Risposta alla terza domanda
Purtroppo non siamo in grado di dare informazioni sui due casi di cui parla la domanda. È partita una iniziativa da parte della Società Italiana FC (SIFC) che cerca di capire per grandi linee la situazione delle persone con FC in Italia attraverso una inchiesta presso i Centri: ne daremo notizia appena sapremo qualcosa. Tuttavia, da contatti con i medici di alcuni centri italiani FC e da qualche notizia raccolta fuori confine, ci siamo fatti l’idea che Covid-19 non coinvolga in maniera significativa la popolazione FC, sia come contagiosità che come gravità. È partita anche una indagine europea per iniziativa dell’associazione CF Europe in collaborazione con la Società Europea FC (ECFS). Inoltre, è di 2 giorni orsono un breve videomessaggio del presidente della CF Foundation americana (CFF), Mike Boyle, in cui si parla di 40 pazienti con FC in giro per il mondo che hanno contratto il virus, 8 dei quali residenti negli Stati Uniti: quasi tutti sarebbero a casa loro e in buone condizioni, solo due sarebbero ricoverati con una FEV1 intorno a 20% e uno deceduto.
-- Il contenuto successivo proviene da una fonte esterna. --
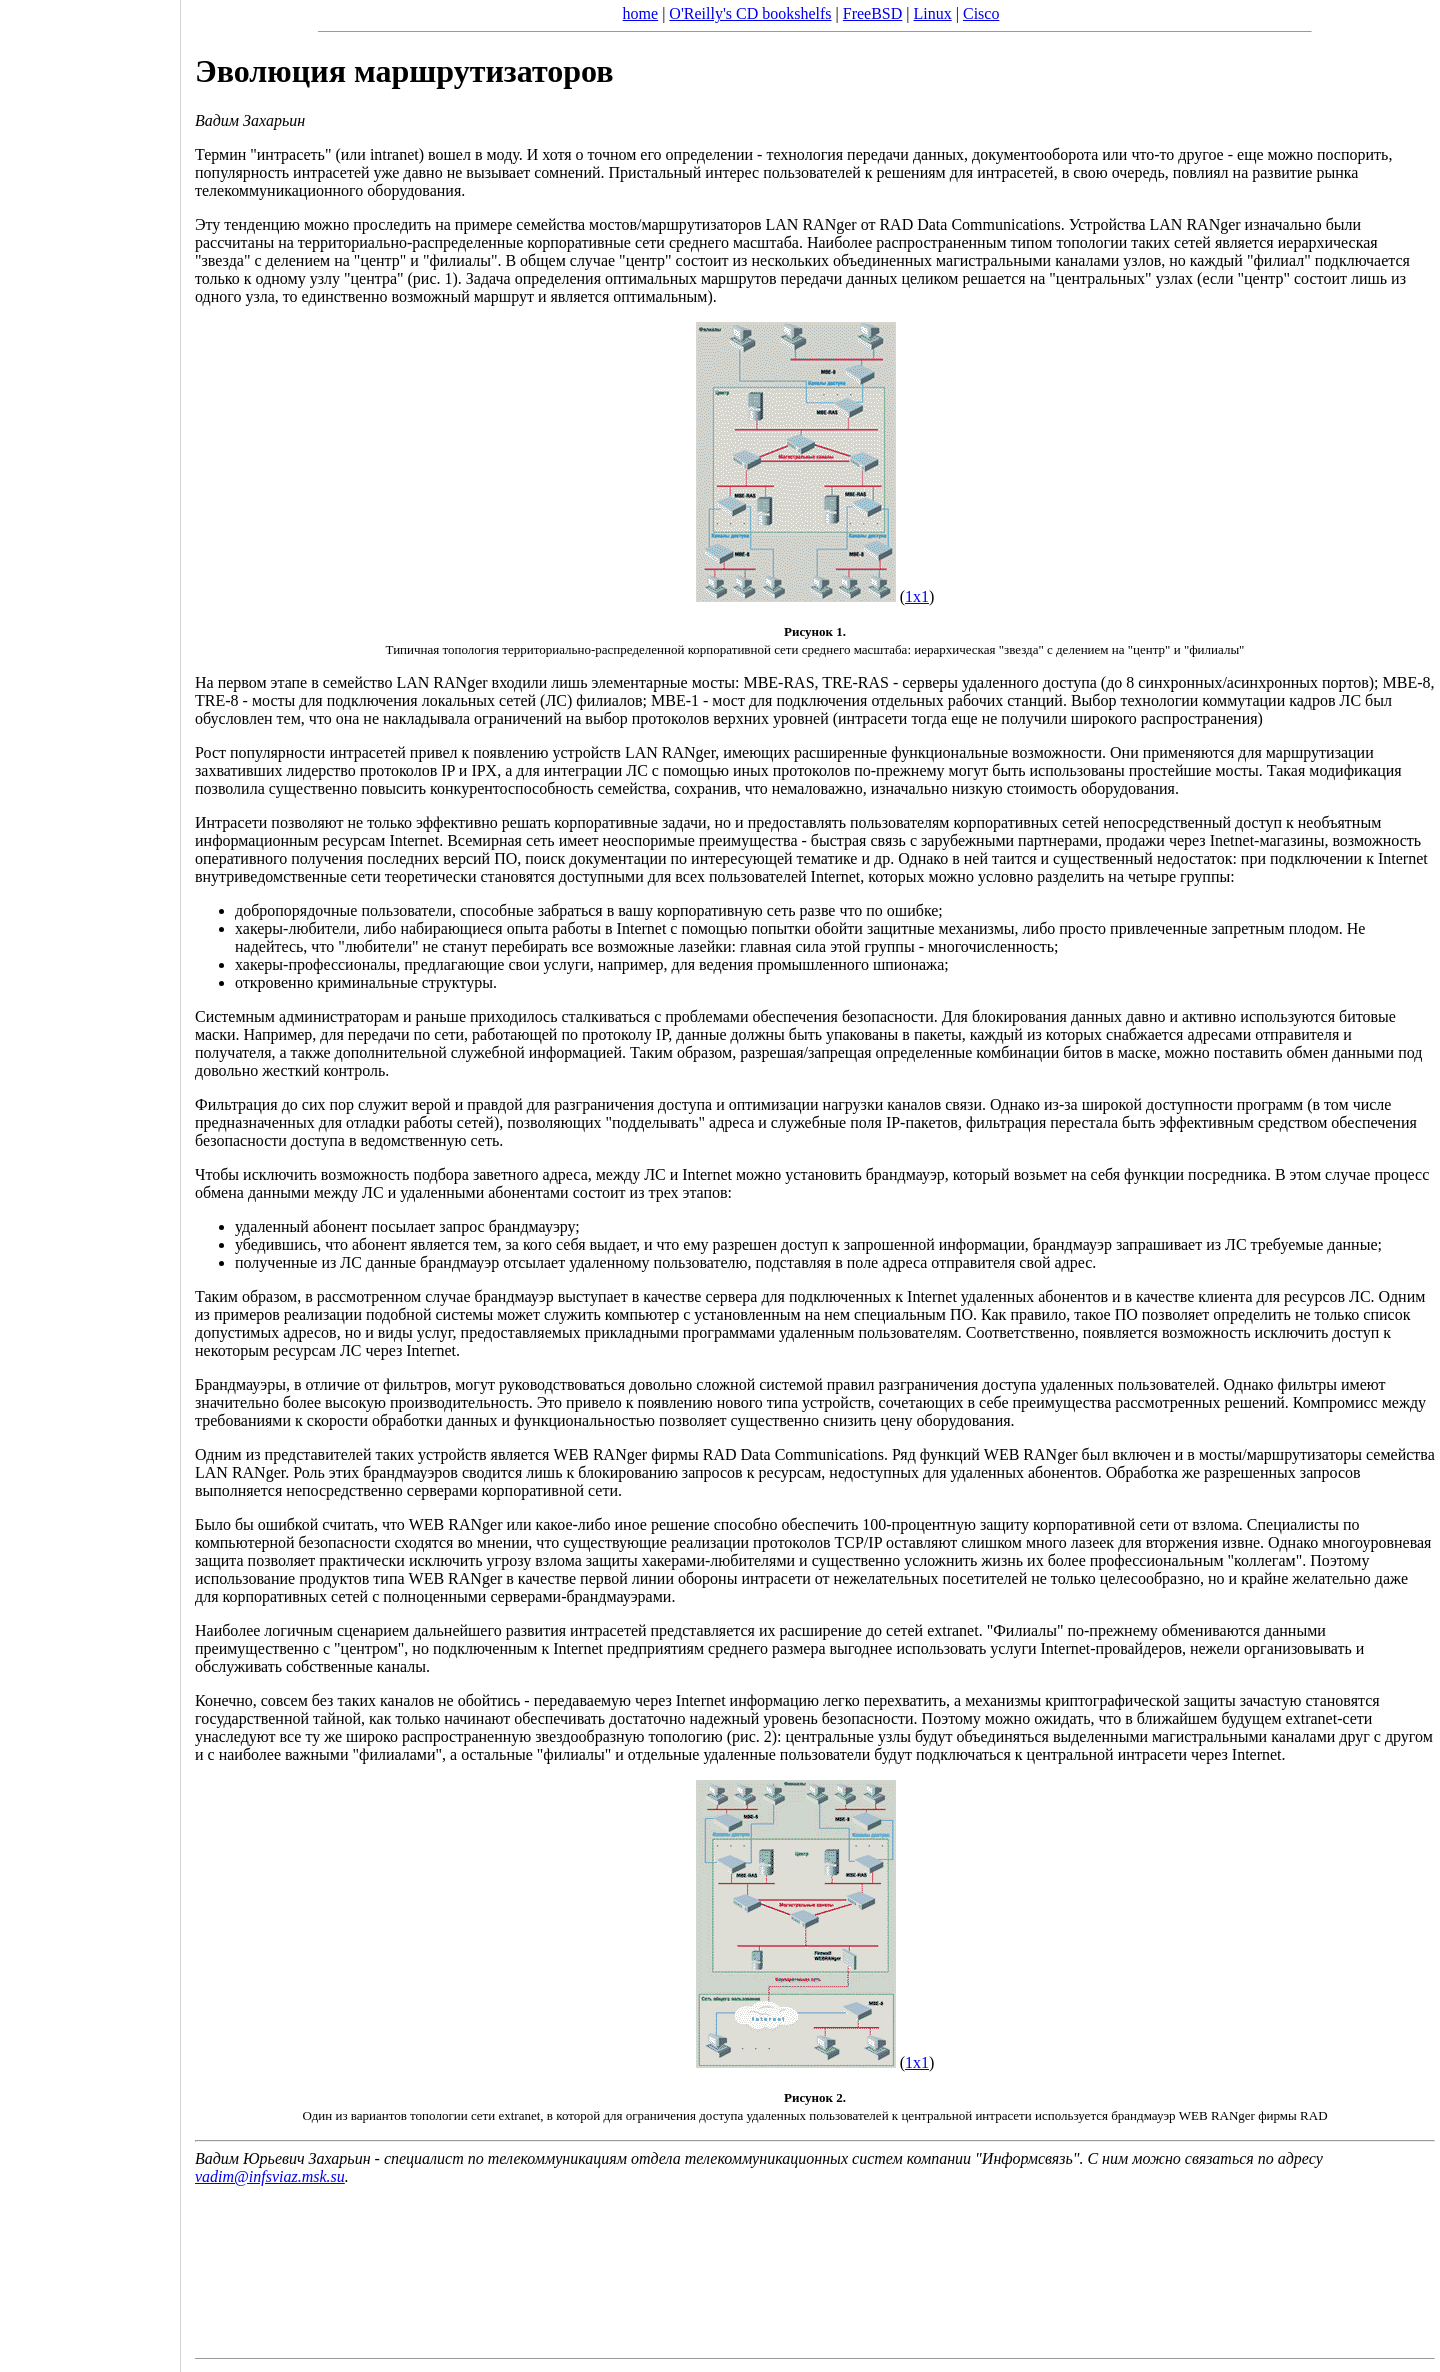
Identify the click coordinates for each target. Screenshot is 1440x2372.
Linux (933, 13)
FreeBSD (873, 13)
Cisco (981, 13)
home (641, 13)
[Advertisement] (90, 1179)
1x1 (917, 596)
Risposta alla quarta domanda
Certamente la pressione di eventi come quello che stiamo vivendo alimenta la creatività scientifica e può essere occasione di importanti scoperte. Forse gli sviluppi più a portata di mano sono quelli relativi a contenere la risposta infiammatoria, responsabile della grave polmonite interstiziale che colpisce alcuni soggetti contagiati dal virus. Ricordiamo che si stanno valutando con adeguati trial clinici il tucilizumab, che è un anticorpo monoclonale capace di neutralizzare un importante mediatore dell’infiammazione, l’interleukina-6 (IL-6), impiegato già con successo nell’artrite reumatoide. Un altro importante farmaco, che agisce contro un’altra interleukina, è l’anakinra, pure impiegato nell’artrite reumatoide, viene sperimentato in soggetti con polmonite da Covid-19. Merita ricordare che questo farmaco ha dato risultati interessanti come antinfiammatorio su cellule FC tramite progetti FFC (1, 2) e ora è in corso di sperimentazione clinica non soltanto su soggetti Covid-19 ma anche in pazienti FC senza infezione Covid-19.
Infine, l’idea di usare il Coronavirus modificato con ingegneria genetica (cioè privato della sua capacità aggressiva) come vettore di varie forme di terapia genica non è tanto aleatoria, trattandosi di un virus con spiccato tropismo (tendenza specifica a invadere certe cellule) per le cellule respiratorie. Già si sono utilizzati altri virus a tale scopo, anche nei tentativi di terapia genica FC: ad esempio l’Adenovirus, il virus adeno-associato, i Lentivirus.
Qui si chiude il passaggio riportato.